About three-quarters of us want to die peacefully at home. Most don't get that wish.
Fewer than a quarter die at home. Most die in hospitals and nursing homes, and a tragic one-fifth die plugged into machines in intensive care, where deaths can be so harrowing that they leave survivors traumatized.
Why don't we die the way we say we want to die? In part, because saying "just shoot me" is not a plan.
In larger part, we die bad deaths — frightened, unprepared, stripped of family and of a sense of the sacred — because of the poorly understood role that money plays in shaping the medical choices we are given years before the end. The pathway to a good or bad death begins long before the last, panicked ambulance ride to the emergency room.
Medicare and private insurance pay doctors on a piecework basis for performing procedures rather than spending time with patients. This "fast medicine" approach rewards doctors who throw tests, drugs and procedures at patients and punishes those who do slower, less-invasive, higher-quality work.

Stored records:

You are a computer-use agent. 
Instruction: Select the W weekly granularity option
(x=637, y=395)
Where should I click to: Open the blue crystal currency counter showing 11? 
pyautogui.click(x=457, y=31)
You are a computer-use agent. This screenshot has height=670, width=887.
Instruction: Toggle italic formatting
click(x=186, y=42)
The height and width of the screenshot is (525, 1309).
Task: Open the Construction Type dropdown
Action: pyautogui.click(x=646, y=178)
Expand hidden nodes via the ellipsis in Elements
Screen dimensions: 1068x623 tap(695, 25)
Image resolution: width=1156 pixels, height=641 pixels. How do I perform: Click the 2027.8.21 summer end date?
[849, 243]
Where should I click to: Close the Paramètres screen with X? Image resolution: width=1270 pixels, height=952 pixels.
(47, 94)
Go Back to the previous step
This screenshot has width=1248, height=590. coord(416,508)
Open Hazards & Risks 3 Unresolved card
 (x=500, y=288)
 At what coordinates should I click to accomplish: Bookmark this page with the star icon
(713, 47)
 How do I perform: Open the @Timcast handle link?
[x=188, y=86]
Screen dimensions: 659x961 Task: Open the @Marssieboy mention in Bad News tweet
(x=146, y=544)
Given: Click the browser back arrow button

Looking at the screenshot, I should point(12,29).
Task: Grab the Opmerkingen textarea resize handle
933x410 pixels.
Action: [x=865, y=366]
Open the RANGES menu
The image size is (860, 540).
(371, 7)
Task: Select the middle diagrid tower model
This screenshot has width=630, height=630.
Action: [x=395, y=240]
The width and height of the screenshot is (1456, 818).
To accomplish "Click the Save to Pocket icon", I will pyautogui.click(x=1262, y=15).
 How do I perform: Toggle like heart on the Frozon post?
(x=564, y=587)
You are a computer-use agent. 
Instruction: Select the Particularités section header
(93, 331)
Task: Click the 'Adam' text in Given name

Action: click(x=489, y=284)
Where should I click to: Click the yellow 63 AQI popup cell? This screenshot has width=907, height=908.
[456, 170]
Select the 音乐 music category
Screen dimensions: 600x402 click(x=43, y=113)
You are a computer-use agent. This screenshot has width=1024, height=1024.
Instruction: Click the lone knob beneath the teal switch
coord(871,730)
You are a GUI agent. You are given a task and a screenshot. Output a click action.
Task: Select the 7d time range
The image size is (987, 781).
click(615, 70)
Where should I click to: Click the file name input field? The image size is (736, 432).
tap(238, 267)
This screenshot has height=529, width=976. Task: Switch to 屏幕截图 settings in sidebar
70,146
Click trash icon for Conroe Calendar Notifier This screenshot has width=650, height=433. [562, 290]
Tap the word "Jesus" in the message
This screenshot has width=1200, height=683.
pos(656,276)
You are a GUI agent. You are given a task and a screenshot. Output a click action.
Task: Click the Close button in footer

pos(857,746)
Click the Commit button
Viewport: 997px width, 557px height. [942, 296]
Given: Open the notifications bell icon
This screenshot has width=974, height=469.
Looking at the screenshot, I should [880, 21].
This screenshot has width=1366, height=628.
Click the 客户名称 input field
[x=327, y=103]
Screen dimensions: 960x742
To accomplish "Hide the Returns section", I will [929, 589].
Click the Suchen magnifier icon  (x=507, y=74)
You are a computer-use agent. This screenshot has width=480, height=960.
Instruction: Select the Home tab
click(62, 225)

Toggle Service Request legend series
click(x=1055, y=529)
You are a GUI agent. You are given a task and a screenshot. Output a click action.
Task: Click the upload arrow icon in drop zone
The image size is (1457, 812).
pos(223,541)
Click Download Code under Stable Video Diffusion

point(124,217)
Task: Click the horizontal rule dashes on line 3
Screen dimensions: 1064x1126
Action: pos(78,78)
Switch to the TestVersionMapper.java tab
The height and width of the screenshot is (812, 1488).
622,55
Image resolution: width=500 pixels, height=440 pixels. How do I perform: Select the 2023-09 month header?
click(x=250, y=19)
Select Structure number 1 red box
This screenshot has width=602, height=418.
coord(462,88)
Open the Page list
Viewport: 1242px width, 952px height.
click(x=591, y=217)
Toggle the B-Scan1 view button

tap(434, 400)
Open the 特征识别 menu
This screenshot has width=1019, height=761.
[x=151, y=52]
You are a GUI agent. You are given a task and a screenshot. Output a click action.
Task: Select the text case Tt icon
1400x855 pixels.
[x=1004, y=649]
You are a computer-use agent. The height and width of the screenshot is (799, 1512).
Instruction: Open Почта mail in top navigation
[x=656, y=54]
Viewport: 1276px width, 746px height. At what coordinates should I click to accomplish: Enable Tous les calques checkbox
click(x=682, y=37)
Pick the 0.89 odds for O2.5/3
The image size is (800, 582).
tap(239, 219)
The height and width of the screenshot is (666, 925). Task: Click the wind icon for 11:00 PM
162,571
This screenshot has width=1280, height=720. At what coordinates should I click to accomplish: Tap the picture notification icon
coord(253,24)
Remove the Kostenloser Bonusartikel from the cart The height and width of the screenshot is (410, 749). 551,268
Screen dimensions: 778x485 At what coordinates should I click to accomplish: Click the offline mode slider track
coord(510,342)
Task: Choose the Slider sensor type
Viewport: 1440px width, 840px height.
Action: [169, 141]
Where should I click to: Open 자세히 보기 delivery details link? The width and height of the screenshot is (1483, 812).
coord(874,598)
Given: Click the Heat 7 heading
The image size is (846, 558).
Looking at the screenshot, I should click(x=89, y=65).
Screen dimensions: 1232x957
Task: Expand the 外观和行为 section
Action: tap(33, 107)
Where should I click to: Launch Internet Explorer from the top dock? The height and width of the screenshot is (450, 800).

• **Your tasks**:
a - Translate this sentence from the passage on end-of-life care into Spanish: "The pathway to a good or bad death begins long before the last, panicked ambulance ride to the emergency room."
b - Resume the passage on end-of-life care, picking up after its final sentence.

• **Answer section**:
a - El camino hacia una buena o mala muerte comienza mucho antes del último y angustiado viaje en ambulancia a la sala de emergencias.

b -
To give one egregious example: A doctor who administers chemotherapy will receive 6 percent of the cost of the treatment from Medicare, and almost nothing for having a long, time-consuming conversation about when to stop.
Follow the money: Some chemos cost tens of thousands a month; hospice benefit, by comparison, provides little more than $150 a day. As a result, many patients are given futile chemo, internalized cardiac defibrillators costing $35,000, and other painful, expensive, high-tech, Hail Mary surgeries and procedures close to the end of life.
Medicare spends a quarter of its $551 billion annual budget on medical treatment in the last year of life. A third of Medicare patients undergo surgery or a stay in the intensive care unit during their final year.